社会にとって、国家にとって、そして今の人間たち自身にとってさえ、市民・国民・人間とは、経済活動をより活発化させるための消費機械としてだけ意味を持っている。国民の誰もが、際限もなく次から次へと商品を購買し続けること、外食産業の活性化のため、不必要な外食行為がより多くの人間の習慣となっていくこと、観光、興行等のあらゆる娯楽産業分野における消費行動を国民すべてに煽り続けること。これらのことが、国民経済にとって唯一意味あることであり、最高度に重要なことなのだ。自分たちが生かされているそういう世界のあり方に対して、疑念を抱く国民は、まったくと言っていいほど存在してはいない。
消費だけが価値ある行為として求められ続ける経済至上のこの世界の中で、個々の人間は常に、年収や職業で値踏みされ続ける。そして、人と人との関係において、思いやりや、優しさや、支え合いこそがもっとも重要だという価値意識は、育つ土壌を失っていく。

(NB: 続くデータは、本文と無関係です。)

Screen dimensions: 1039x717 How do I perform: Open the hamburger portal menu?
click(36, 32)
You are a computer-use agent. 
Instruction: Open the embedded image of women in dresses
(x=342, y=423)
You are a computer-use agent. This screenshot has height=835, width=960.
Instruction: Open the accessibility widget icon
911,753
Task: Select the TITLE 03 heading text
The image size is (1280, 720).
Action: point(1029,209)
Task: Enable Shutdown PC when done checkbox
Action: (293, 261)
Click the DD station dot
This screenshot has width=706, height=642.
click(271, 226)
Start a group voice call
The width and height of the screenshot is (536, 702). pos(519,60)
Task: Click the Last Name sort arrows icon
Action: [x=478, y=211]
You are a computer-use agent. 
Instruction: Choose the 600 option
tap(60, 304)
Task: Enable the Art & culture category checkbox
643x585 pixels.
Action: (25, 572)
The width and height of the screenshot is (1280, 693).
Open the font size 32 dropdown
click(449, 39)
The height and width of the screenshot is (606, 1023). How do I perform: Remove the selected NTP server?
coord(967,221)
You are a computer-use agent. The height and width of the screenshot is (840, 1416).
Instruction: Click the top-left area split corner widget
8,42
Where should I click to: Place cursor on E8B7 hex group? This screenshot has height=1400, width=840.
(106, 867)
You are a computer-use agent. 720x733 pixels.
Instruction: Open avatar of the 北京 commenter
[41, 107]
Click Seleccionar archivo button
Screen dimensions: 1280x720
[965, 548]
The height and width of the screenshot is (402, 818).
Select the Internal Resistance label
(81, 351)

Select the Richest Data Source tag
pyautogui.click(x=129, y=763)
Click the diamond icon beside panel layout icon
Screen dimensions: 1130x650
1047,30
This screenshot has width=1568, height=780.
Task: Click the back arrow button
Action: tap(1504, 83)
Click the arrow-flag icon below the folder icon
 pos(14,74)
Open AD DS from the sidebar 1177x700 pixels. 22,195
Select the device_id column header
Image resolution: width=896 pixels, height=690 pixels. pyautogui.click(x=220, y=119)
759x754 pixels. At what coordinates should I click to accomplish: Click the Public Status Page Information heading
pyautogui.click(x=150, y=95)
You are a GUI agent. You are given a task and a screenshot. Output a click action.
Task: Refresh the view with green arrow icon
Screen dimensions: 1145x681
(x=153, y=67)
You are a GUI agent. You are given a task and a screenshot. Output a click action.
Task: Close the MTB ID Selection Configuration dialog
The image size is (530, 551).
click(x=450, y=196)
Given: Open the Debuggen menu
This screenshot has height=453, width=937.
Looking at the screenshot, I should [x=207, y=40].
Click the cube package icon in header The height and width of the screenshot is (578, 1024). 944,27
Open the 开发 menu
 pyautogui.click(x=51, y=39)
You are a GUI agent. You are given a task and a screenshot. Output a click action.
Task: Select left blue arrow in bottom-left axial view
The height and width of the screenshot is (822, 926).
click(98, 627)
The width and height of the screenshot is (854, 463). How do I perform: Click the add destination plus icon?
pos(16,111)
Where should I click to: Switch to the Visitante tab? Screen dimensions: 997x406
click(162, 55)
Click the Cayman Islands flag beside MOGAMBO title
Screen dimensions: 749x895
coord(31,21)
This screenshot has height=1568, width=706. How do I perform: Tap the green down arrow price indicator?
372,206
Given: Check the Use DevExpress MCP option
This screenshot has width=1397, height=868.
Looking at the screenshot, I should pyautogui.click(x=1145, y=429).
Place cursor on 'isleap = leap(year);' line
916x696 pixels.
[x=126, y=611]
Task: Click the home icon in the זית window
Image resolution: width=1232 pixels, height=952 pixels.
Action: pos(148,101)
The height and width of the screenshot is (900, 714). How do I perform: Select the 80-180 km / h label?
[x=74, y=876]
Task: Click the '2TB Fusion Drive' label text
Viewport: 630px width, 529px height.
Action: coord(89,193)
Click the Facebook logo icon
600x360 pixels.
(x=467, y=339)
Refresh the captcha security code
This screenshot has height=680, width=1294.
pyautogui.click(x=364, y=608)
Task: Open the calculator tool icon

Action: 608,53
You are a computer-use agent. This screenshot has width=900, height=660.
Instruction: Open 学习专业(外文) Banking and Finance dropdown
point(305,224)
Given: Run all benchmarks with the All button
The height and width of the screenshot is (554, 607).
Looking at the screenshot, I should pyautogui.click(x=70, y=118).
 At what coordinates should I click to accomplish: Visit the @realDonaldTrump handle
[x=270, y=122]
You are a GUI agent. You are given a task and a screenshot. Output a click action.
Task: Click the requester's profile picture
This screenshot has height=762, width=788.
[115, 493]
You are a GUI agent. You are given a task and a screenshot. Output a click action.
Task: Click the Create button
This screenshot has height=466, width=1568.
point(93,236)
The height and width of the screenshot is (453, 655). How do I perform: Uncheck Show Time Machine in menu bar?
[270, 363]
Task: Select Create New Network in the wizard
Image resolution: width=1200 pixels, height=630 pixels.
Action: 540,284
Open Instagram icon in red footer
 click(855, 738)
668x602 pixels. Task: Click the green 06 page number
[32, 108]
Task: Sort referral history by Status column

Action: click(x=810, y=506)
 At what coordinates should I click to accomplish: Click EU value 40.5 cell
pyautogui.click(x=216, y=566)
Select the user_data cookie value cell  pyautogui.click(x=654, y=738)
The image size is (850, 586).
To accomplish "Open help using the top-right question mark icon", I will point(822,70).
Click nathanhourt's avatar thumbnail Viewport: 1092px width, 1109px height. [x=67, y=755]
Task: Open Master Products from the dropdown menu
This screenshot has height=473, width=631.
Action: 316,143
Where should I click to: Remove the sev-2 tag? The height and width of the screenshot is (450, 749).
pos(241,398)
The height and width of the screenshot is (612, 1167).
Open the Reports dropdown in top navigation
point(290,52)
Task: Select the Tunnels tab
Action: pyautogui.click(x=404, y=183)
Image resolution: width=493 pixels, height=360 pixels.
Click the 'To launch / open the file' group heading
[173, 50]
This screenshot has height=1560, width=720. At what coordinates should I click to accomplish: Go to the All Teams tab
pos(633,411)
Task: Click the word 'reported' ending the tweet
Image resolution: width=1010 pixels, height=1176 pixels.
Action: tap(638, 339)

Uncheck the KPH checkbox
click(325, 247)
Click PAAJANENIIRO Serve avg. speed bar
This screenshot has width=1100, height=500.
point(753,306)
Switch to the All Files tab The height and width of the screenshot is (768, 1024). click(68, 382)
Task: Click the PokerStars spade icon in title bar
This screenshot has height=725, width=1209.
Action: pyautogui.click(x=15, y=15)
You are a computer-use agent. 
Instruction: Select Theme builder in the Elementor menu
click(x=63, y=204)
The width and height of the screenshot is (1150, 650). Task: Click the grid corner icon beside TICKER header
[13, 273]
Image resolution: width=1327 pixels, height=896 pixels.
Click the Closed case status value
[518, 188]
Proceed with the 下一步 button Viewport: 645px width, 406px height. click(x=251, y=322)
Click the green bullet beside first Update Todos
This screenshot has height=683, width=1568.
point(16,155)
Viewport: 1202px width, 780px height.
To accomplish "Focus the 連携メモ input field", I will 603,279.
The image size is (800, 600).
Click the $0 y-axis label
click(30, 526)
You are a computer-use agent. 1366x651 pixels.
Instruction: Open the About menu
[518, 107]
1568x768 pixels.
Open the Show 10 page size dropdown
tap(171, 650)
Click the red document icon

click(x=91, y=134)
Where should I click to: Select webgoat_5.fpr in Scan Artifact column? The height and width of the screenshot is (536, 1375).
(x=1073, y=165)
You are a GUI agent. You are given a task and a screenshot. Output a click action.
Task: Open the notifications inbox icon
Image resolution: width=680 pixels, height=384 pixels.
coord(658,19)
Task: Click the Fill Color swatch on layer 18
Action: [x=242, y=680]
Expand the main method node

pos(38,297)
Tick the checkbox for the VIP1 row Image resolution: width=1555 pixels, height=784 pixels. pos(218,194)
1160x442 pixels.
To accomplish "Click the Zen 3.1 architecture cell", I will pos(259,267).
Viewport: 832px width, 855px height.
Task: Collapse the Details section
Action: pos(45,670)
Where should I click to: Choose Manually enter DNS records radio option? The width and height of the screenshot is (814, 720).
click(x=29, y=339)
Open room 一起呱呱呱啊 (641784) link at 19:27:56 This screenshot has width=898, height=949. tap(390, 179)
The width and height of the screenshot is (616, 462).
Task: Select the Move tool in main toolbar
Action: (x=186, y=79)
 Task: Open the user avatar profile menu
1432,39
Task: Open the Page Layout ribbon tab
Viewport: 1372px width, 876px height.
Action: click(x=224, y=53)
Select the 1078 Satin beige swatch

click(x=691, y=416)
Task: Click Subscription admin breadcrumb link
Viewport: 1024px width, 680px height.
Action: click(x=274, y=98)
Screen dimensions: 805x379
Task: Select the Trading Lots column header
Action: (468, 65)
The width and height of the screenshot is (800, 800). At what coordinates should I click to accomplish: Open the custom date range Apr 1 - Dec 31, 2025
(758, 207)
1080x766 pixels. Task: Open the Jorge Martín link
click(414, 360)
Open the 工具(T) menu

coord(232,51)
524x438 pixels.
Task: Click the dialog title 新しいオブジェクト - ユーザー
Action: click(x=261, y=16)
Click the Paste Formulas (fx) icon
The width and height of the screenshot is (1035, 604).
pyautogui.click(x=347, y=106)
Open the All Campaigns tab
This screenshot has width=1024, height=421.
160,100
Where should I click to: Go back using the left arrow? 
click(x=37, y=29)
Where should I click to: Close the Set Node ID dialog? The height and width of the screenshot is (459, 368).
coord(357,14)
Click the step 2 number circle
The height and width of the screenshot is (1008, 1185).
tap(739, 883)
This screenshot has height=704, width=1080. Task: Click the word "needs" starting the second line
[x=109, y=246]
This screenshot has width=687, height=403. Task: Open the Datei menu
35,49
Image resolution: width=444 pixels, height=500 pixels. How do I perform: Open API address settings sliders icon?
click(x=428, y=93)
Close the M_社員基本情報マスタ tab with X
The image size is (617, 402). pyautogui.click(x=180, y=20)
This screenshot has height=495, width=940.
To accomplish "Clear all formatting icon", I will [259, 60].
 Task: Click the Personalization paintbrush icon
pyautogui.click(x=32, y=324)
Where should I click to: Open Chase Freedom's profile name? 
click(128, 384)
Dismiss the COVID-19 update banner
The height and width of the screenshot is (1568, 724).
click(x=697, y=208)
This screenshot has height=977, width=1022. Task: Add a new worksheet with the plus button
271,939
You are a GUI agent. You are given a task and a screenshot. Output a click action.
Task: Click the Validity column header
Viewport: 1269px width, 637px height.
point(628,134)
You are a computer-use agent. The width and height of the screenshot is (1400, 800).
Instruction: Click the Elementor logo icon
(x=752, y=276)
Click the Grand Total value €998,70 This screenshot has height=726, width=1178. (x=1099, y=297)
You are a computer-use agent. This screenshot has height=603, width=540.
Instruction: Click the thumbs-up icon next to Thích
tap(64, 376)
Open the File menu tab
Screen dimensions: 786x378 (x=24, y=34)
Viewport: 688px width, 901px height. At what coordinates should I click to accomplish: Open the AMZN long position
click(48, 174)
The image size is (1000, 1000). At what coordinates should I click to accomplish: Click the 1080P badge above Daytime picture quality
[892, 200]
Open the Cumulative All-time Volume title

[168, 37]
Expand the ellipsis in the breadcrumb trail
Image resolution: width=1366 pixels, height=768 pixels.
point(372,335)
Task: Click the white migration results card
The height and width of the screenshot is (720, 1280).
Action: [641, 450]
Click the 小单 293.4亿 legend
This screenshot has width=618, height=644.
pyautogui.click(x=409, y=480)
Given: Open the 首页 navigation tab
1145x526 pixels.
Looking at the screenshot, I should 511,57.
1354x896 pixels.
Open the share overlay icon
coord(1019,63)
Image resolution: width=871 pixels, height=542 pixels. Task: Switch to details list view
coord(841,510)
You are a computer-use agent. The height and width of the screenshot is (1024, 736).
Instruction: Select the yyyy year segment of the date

経済的に不安定な場で生き続けるしかない圧倒的多数の人間たちにとって、経済的価値だけで成り立っているこのような社会自体が、何か常に理解不能な悪意を持って自分を疎外してくる非人間的な冷たい世界にしか感じ取れなくなってくる。「人がこわい」というような漠然とした感覚が、経済的下層を生きる人々の心の中で(あるいは一般的な人々の中でも)、今、確実に育ちつつあるのは事実である。他の人間や社会や世界に対する微弱な憎悪の波動が、経済的恐喝者に脅され続ける人々の心の奥底で、ひそかに育ちつつあることも、また確かなことである。そして、経済的困窮に陥ることは、そのまま「人間としての死」そのものであるという実感が、すべての人間たちの心の中に生まれていることも、同様に確かなことなのである。